◆ **EXERCISE TASKS**:
1. Answer the following about the heat diffusion exercise:
(a) What kind of equation is the heat equation described as?
(b) Where is the Gaussian chosen as the initial condition positioned?
(c) Which two things are discretized in the numerical approach?
2. Write out the stretch of the heat diffusion exercise from "## Exercise: Heat" through "running on a GPU.", substituting "graphics card" for "GPU".
====== READING PASSAGE ======
## Exercise: Heat diffusion on CPUs and GPU

**NOTE: This notebook should be run with multiple Julia threads!**

#### Exercise objective
1) Understand how to (step-by-step) transform a vectorized numerical code into a faster, multithreaded loop-variant and, eventually, into a CUDA kernel running on a GPU.
2) Compare the performance of different variants of the code (vectorized CPU, vectorized GPU, multithreaded loop CPU, CUDA kernel GPU).

#### The problem
We consider the heat equation, a partial differential equation (PDE) describing the diffusion of heat over time. The PDE reads

$$ \dfrac{\partial T}{\partial t} = \alpha \left( \dfrac{\partial^2 T}{\partial x^2} + \dfrac{\partial^2 T}{\partial y^2} \right), $$

where the temperature $T = T(x,y,t)$ is a function of space ($x,y$) and time ($t$) and $\alpha$ is a scaling coefficient. Specifically, we'll consider a simple two-dimensional square geometry. As the initial condition - the starting distribution of temperature across the geometry - we choose a ["Gaussian"](https://en.wikipedia.org/wiki/Gaussian_function#:~:text=In%20mathematics%2C%20a%20Gaussian%20function,characteristic%20symmetric%20%22bell%20curve%22%20shape) positioned in the center. In summary, the starting configuration looks like this:

![](../../../other/imgs/heat_diffusion_initial_condition.png)

#### Numerical approach
1) We discretize space (`dx`, `dy`) and time (`dt`) and evaluate everything on a grid.
====== DATA SHOWN ======
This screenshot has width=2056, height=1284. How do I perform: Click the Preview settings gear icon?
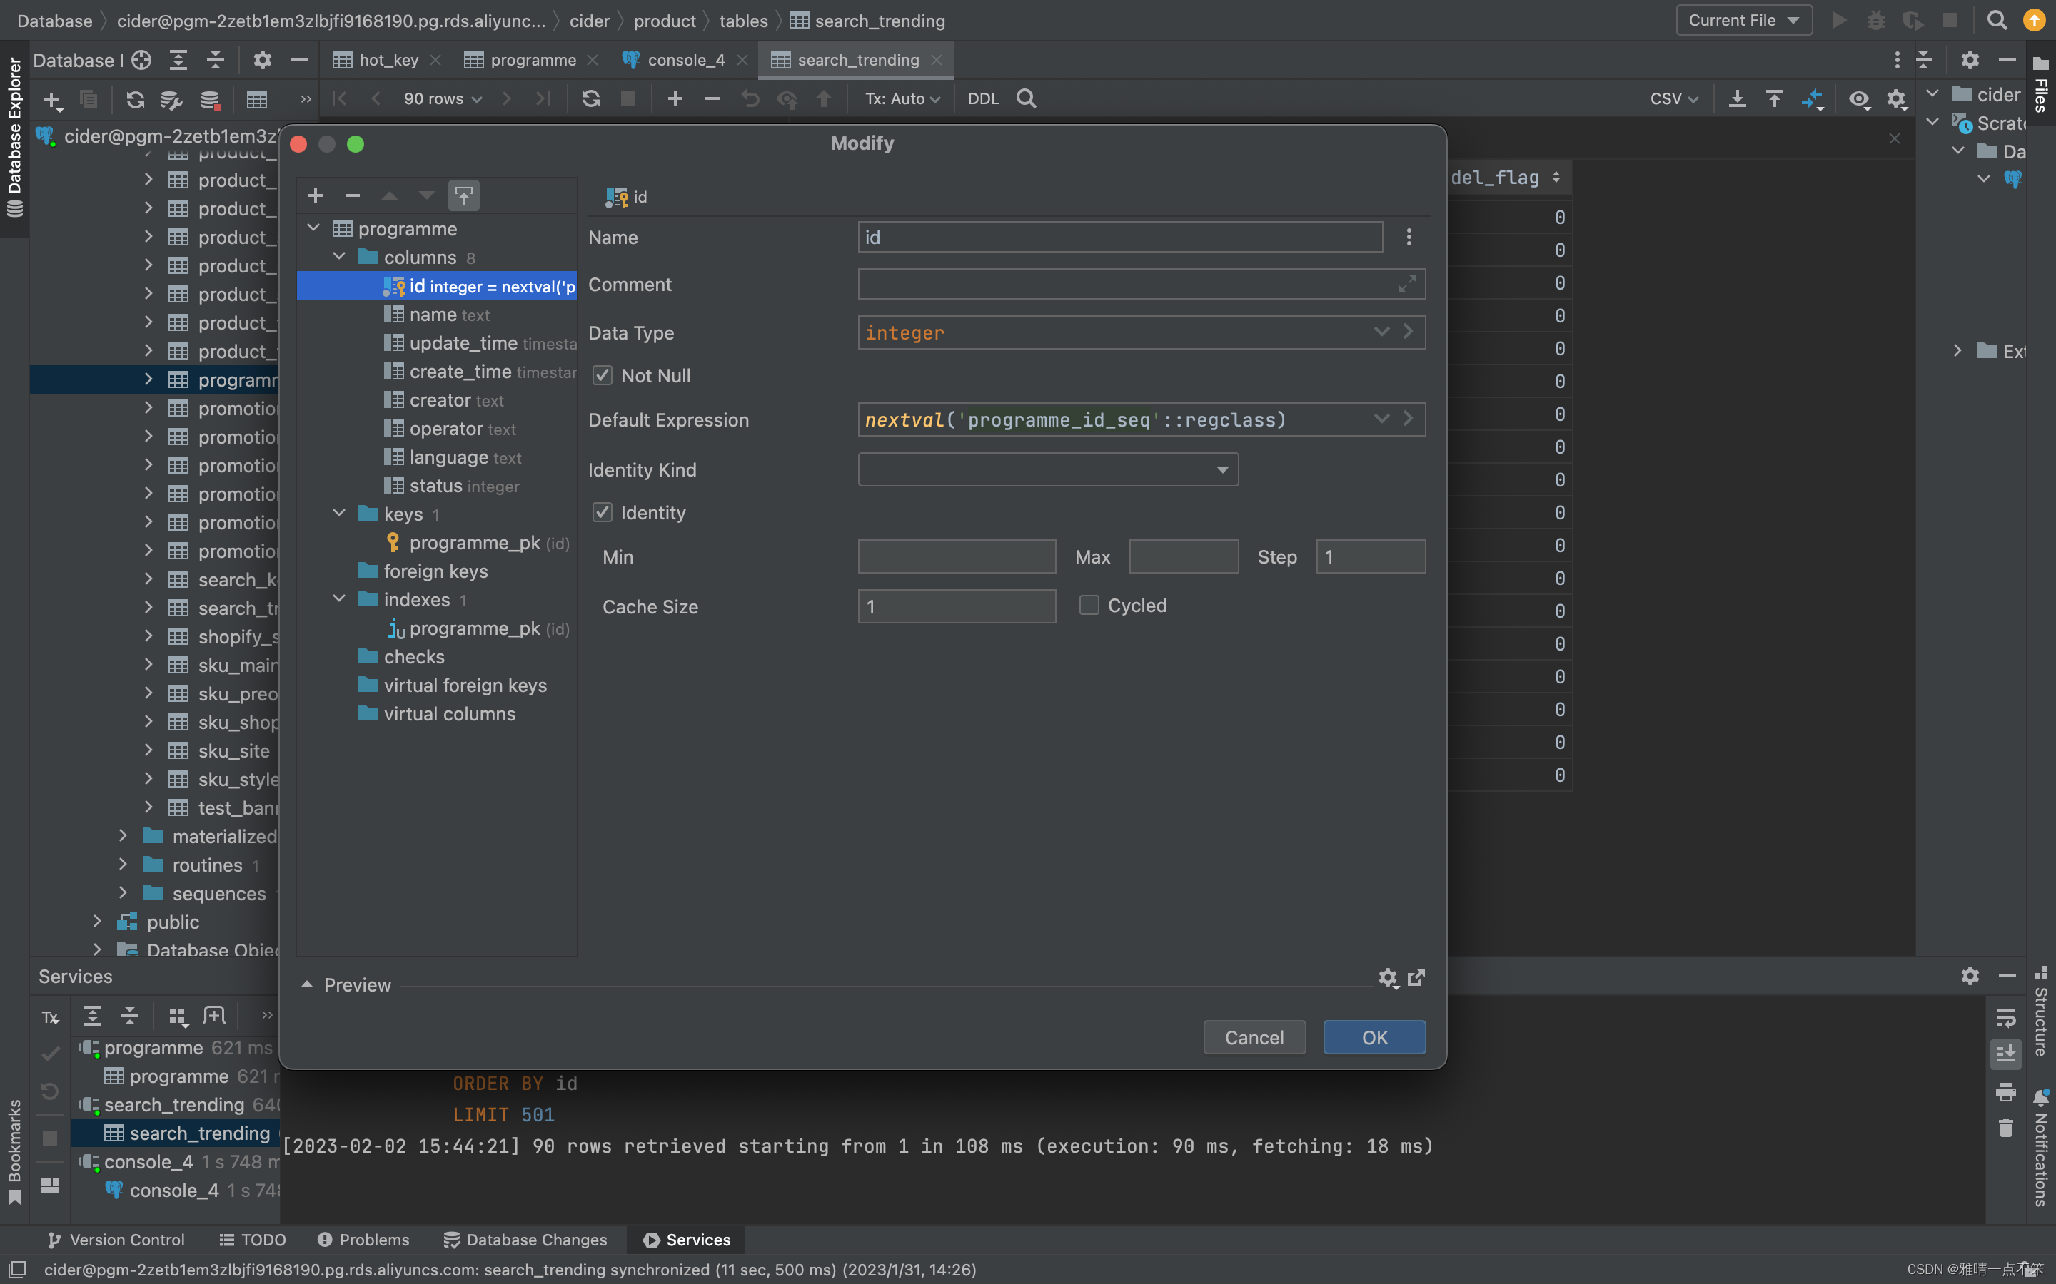(x=1387, y=977)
======
◆ **TASK RESULTS**:
1.
(a) A partial differential equation (PDE) describing the diffusion of heat over time.
(b) In the center of the two-dimensional square geometry.
(c) Space (`dx`, `dy`) and time (`dt`).

2.
## Exercise: Heat diffusion on CPUs and graphics card

**NOTE: This notebook should be run with multiple Julia threads!**

#### Exercise objective
1) Understand how to (step-by-step) transform a vectorized numerical code into a faster, multithreaded loop-variant and, eventually, into a CUDA kernel running on a graphics card.